Business

The Business of Change | How the Internet Dictates the Industry

In my 40+ years in business, Flag and Banner (FAB) has been through decades of drastic changes. When first starting out in 1975, I sold flags door to door and even carried some inventory in the trunk of my car. But when gas prices soared, when my daughter was born, and when long-distance calling became affordable (due to the deregulation of Ma Bell’s monopoly), I changed to a telemarketing sales strategy.

Eventually, consumers got wise to the constant barrage of telemarketers, and they bought answering machines to filter their calls. This is when I learned the power of data collection and began mailing catalogs to our customers.

Bleeding Edge of Technology

At a luncheon in 1995, I heard about this thing called the world wide web and promptly bought the domain “flagandbanner.com.” For the next 2 years, I learned a new language; uploads, downloads, ping, select, cursor, mouse. And I threw good money after bad as I worked with Aristotle.net to design a website that the world was not yet ready for. During this time, I learned the meaning behind, “the bleeding edge of technology” because we were hemorrhaging money.

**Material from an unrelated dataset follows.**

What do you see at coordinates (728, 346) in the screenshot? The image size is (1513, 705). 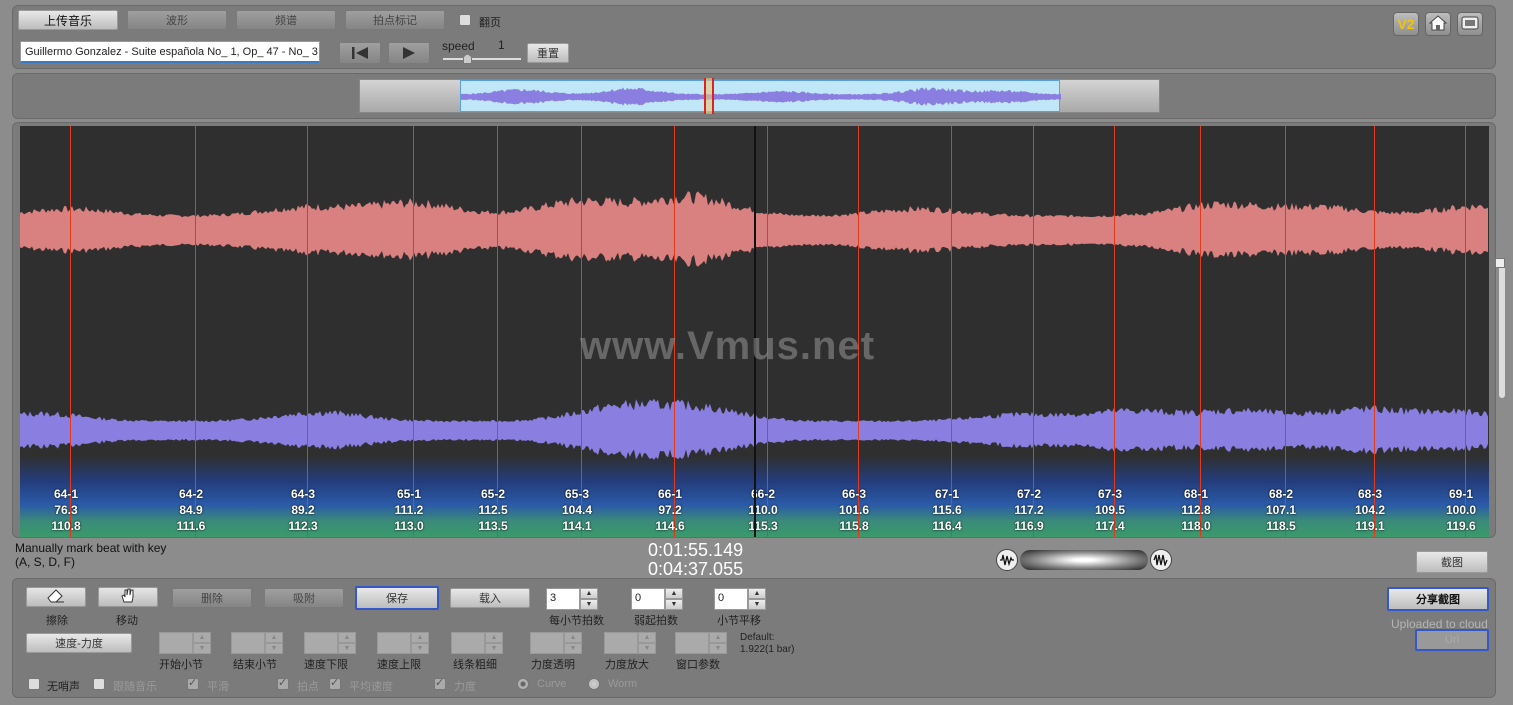 I see `watermark: www.Vmus.net` at bounding box center [728, 346].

At one point, I thought, “Well I’ve done it now … and bankrupted my company.” But when the 9/11 attack on the Twin Towers happened and flag fervor surged, FAB was prepared and positioned for the web sales that would ensue. The technology changed our business.

The Information Highway

Today, it is Google that weighs on my mind. No longer are users finding the internet to be the “information highway” of the past. It is now page after page of ads that are becoming increasingly expensive to the advertisers that bid on them. At FAB, we joke that all we do is work for Google, because that is where all our money goes. But, without them, there would be no sales.

Like in the era of telemarketing, there will be a paradigm shift as consumers grow smarter and wary of the barrage of ads.  I feel another change a coming and I am keeping my eyes and ears open for the next big change. Change is Good.